### JOB
Copy the records word for word, from the line containing "Select the sliders edit-panel icon" through the end of the records, including both ends. Leave the pictures out of your copy.

### PROVIDED DATA
## Begin
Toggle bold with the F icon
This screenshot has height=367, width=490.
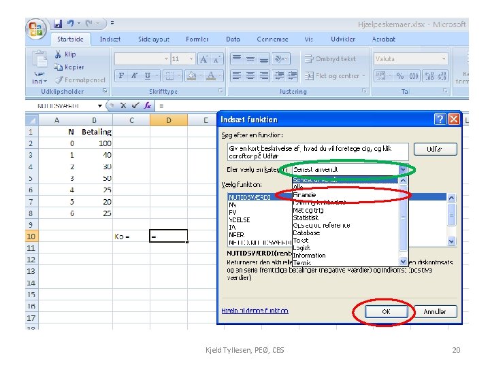121,76
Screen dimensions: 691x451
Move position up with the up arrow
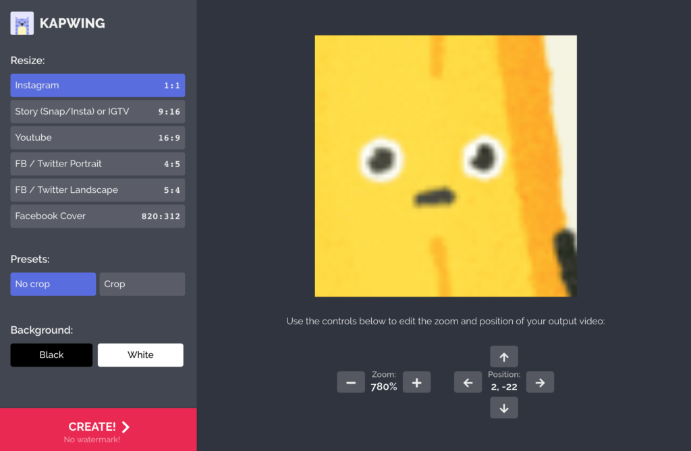click(x=504, y=357)
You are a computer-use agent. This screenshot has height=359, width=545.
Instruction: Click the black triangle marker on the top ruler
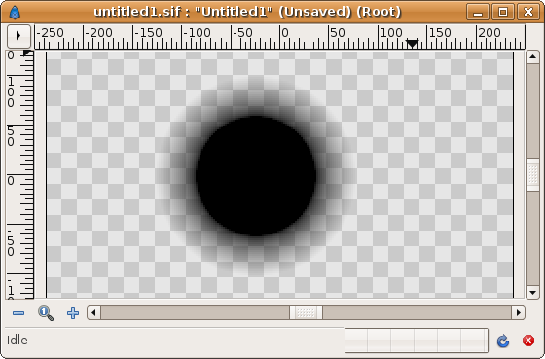click(x=412, y=44)
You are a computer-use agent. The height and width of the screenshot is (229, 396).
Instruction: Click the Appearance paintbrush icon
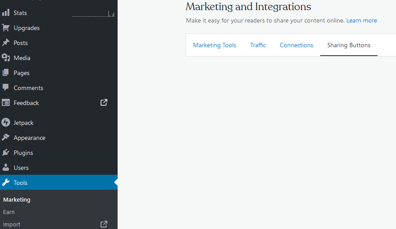[6, 138]
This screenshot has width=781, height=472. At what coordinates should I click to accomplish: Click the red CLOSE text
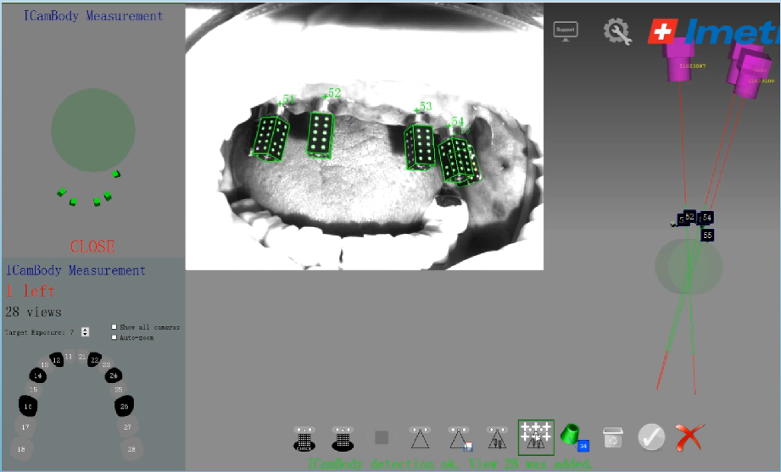point(92,247)
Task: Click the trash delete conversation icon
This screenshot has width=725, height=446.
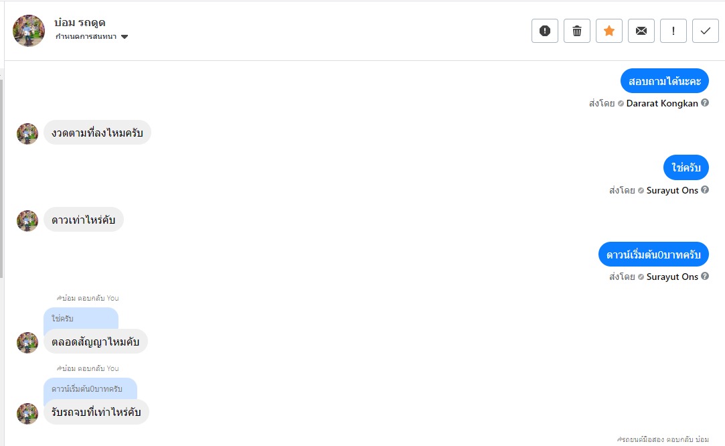Action: click(577, 31)
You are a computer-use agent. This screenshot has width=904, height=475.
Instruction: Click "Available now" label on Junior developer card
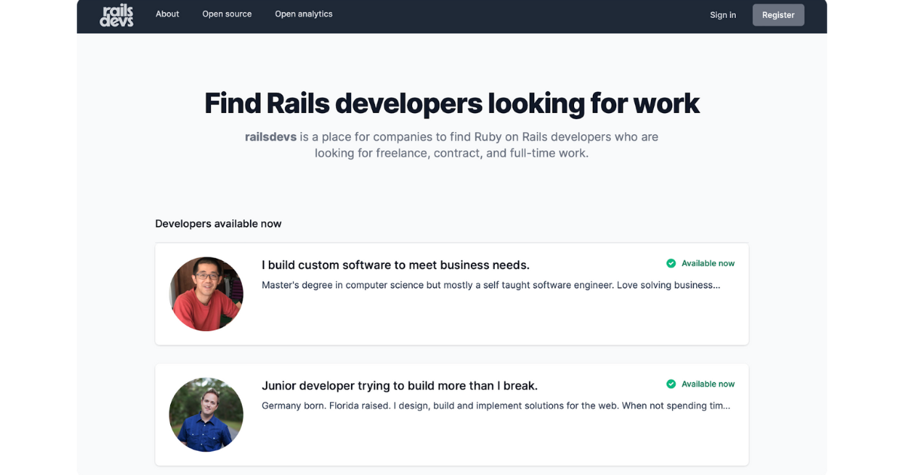[707, 384]
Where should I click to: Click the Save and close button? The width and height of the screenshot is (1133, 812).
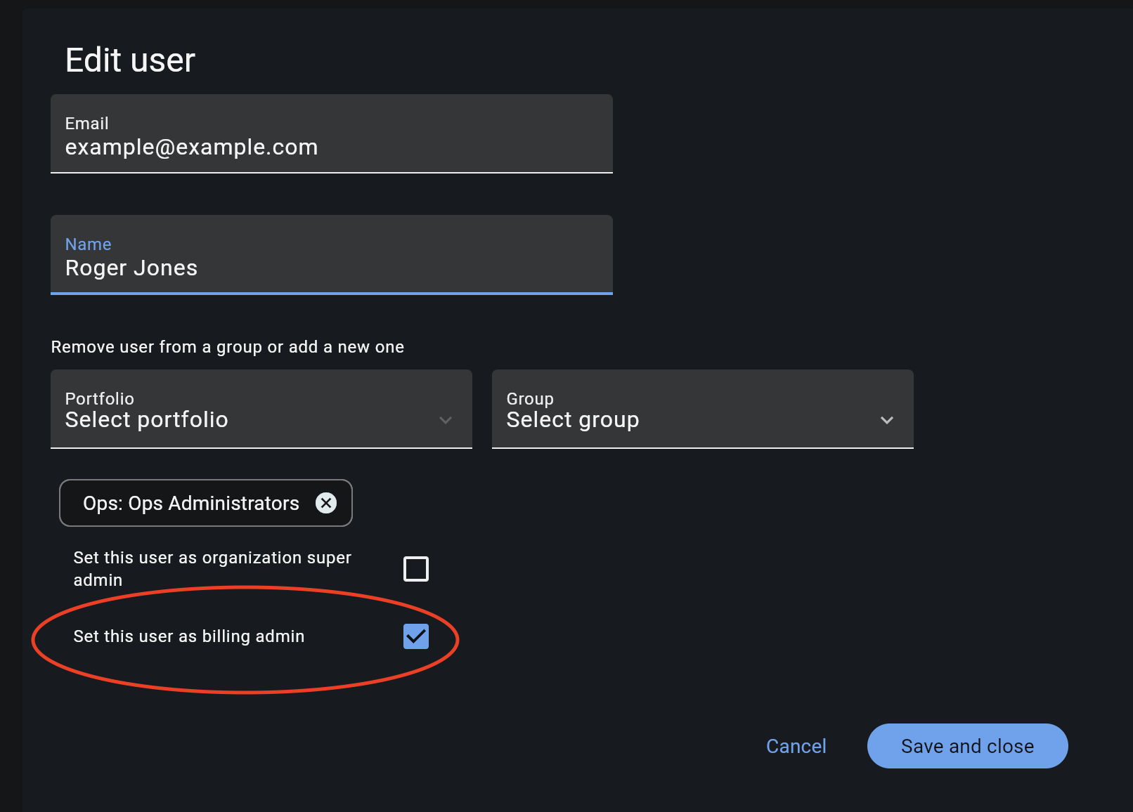967,746
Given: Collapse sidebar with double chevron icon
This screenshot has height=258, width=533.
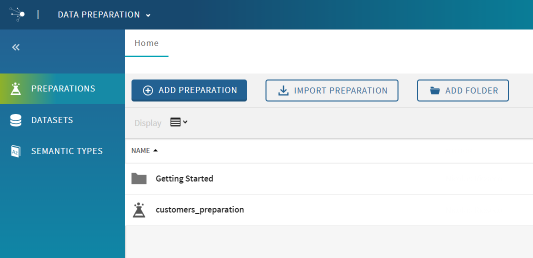Looking at the screenshot, I should [x=16, y=48].

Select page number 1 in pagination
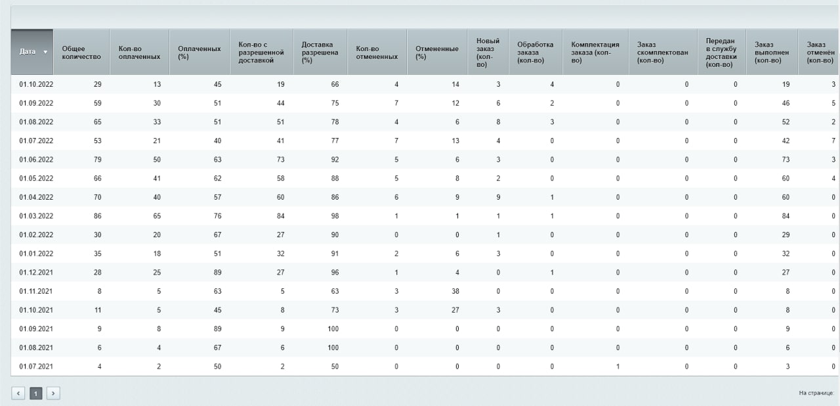tap(36, 394)
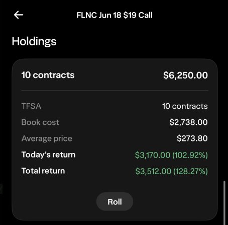Select the Average price label
The height and width of the screenshot is (225, 228).
(47, 138)
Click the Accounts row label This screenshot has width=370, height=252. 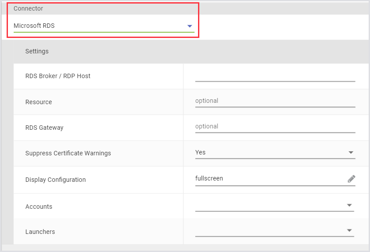(39, 207)
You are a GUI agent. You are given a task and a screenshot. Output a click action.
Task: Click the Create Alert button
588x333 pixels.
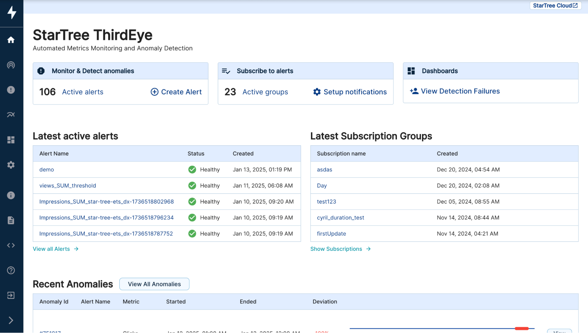[176, 92]
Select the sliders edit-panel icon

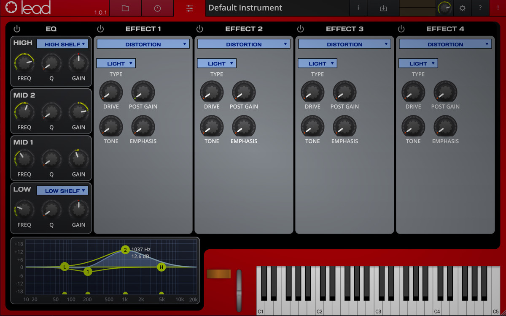pyautogui.click(x=189, y=8)
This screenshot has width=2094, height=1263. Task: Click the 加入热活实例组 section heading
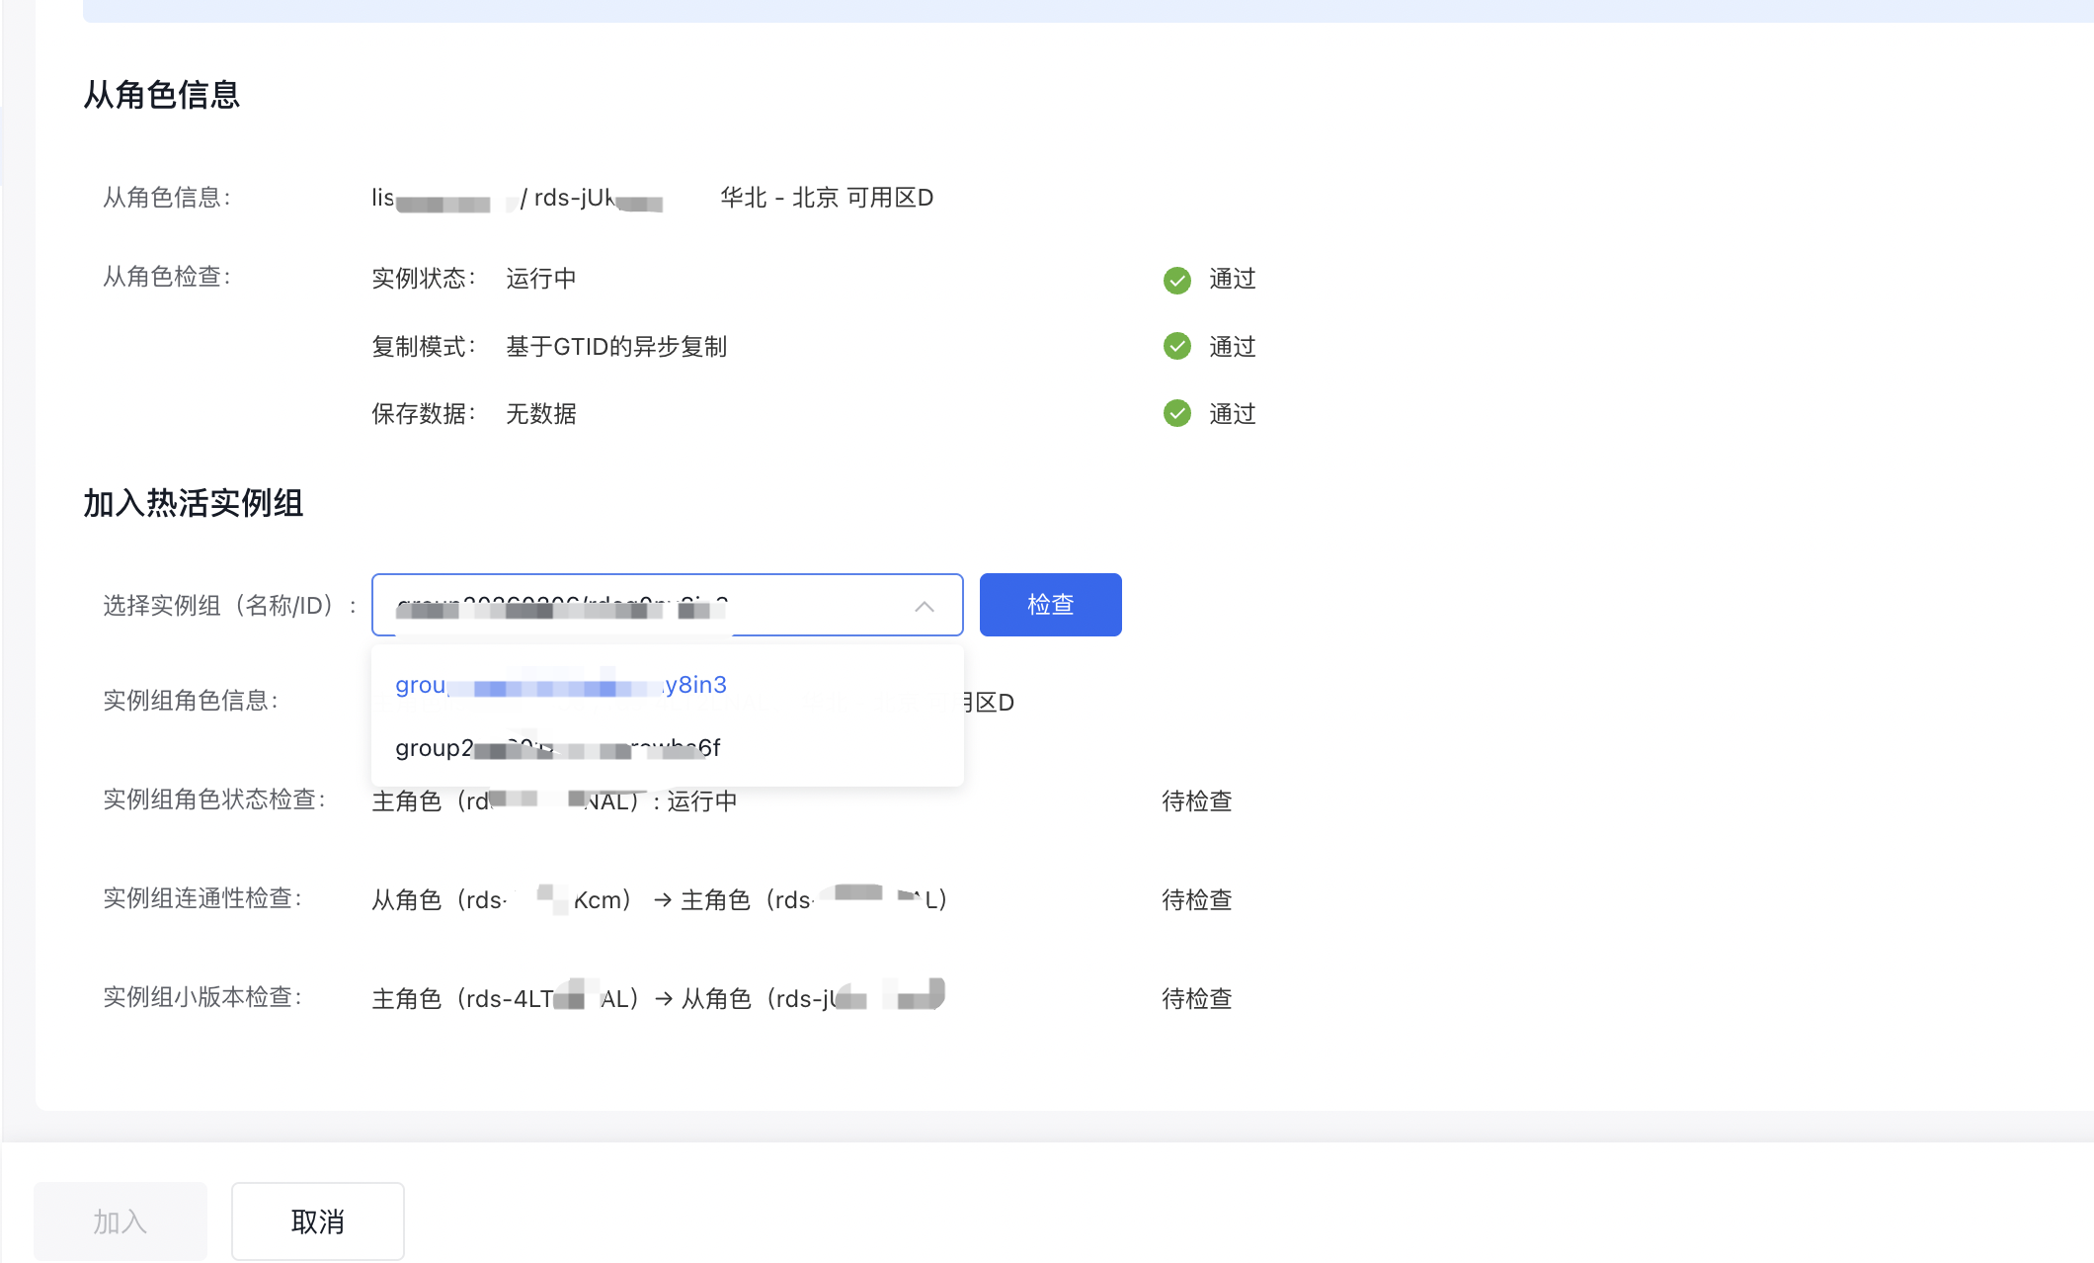(x=193, y=504)
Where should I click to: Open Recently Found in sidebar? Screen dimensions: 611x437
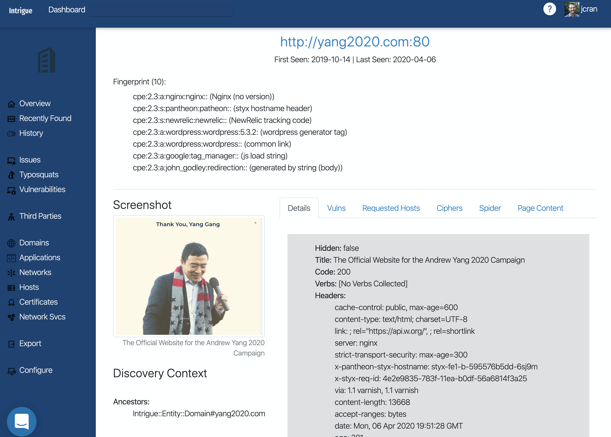point(45,118)
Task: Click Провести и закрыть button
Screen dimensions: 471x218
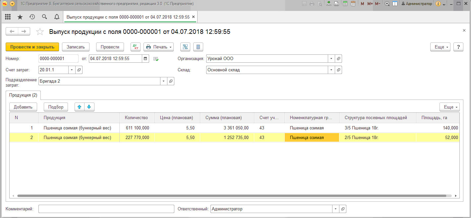Action: pyautogui.click(x=32, y=47)
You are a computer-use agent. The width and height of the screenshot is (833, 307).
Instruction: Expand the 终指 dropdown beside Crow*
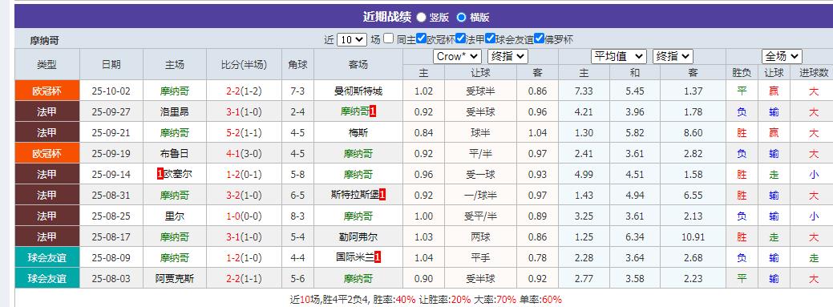point(507,56)
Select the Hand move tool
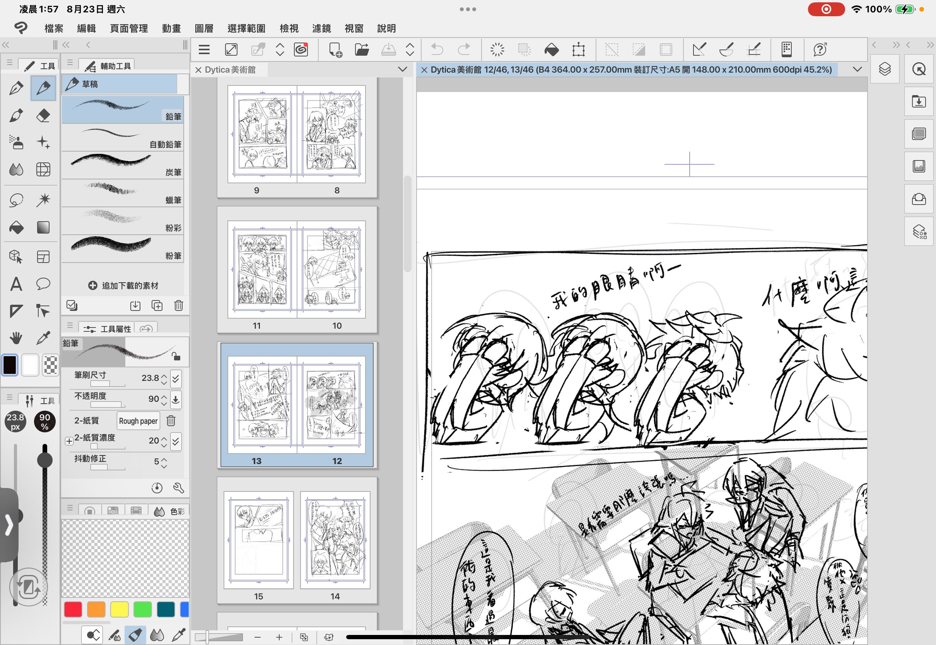Viewport: 936px width, 645px height. (16, 338)
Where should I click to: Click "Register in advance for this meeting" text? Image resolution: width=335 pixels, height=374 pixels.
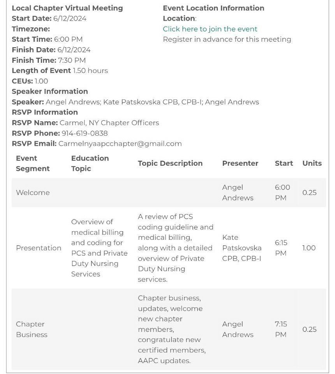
## End
### EXERCISE ANSWER
Select the sliders edit-panel icon

pyautogui.click(x=189, y=8)
This screenshot has width=2094, height=1263. Task: Click the 加入热活实例组 section heading
(x=193, y=504)
Where should I click to: Open Recently Found in sidebar? Screen dimensions: 611x437
point(45,118)
Task: Click Провести и закрыть button
Screen dimensions: 471x218
Action: pyautogui.click(x=32, y=47)
You are a computer-use agent. The width and height of the screenshot is (833, 307).
Instruction: Expand the 终指 dropdown beside Crow*
point(507,56)
Select the Hand move tool
Viewport: 936px width, 645px height. (16, 338)
Where should I click to: Click "Register in advance for this meeting" text? Image resolution: width=335 pixels, height=374 pixels.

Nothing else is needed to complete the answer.